At 4 minutes 35 seconds after the hour of 9 o’clock in the morning the two ships collided triggering the largest man-made, pre-nuclear blast in world history.
The massive explosion killed more than 1,800 men, women and children, injuring another 9,000–blinding 200–and destroyed almost the entire north end of the city of Halifax. The destruction covered 325 acres of Halifax and Dartmouth, 12,000 buildings were laid flat or uninhabitable. It tore up railroads and hurled boat anchors from the harbour out across the surrounding area.
Nearly a century after it happened, new perspectives on the Halifax explosion are coming to light through a collection of photos and hand-written letters obtained by the Nova Scotia Archives depicting the devastation left by the explosion.
James Burn Russell, a wireless operator aboard the patrol ship Cartier wrote the following on the back of a photo.

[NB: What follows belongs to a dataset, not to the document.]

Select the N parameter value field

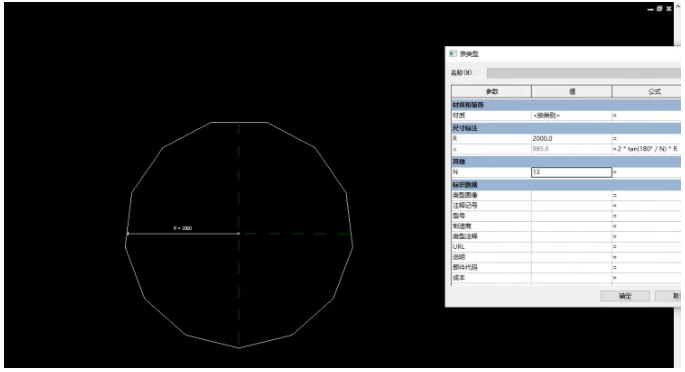pyautogui.click(x=571, y=172)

“The mass of ruins is the sugar refinery. This was taken 20 minutes after when we were looking for any remains of the Blanc. There were none. We were 400 yards from here when it happened.”
One photo shows the Halifax Railway Station after the blast, where the roof had completely caved in, killing 60 people.
Several other photos show the blasted ruins of homes in Halifax and Dartmouth. Many are nothing more than rickety, windowless frameworks after the blast, while others have been reduced to piles of shattered wood.
Archivists say these accounts are invaluable records of that historic event, that will now be preserved forever online.
Sharon Tipping, a native of Nova Scotia, says she’s pleased these new records are now available to the public.
Tipping’s ancestors were devastated by the explosion,
with 44 of 66 members of the family killed in the blast.
“If you don’t know where you came from, how do you know where you are going.”
Halifax Explosion Dec. 6, 1917
For decades, N S has given a Christmas tree to the people of the City of Boston to express sincere thanks for the help they provided during a difficult time following the Halifax Explosion in 1917.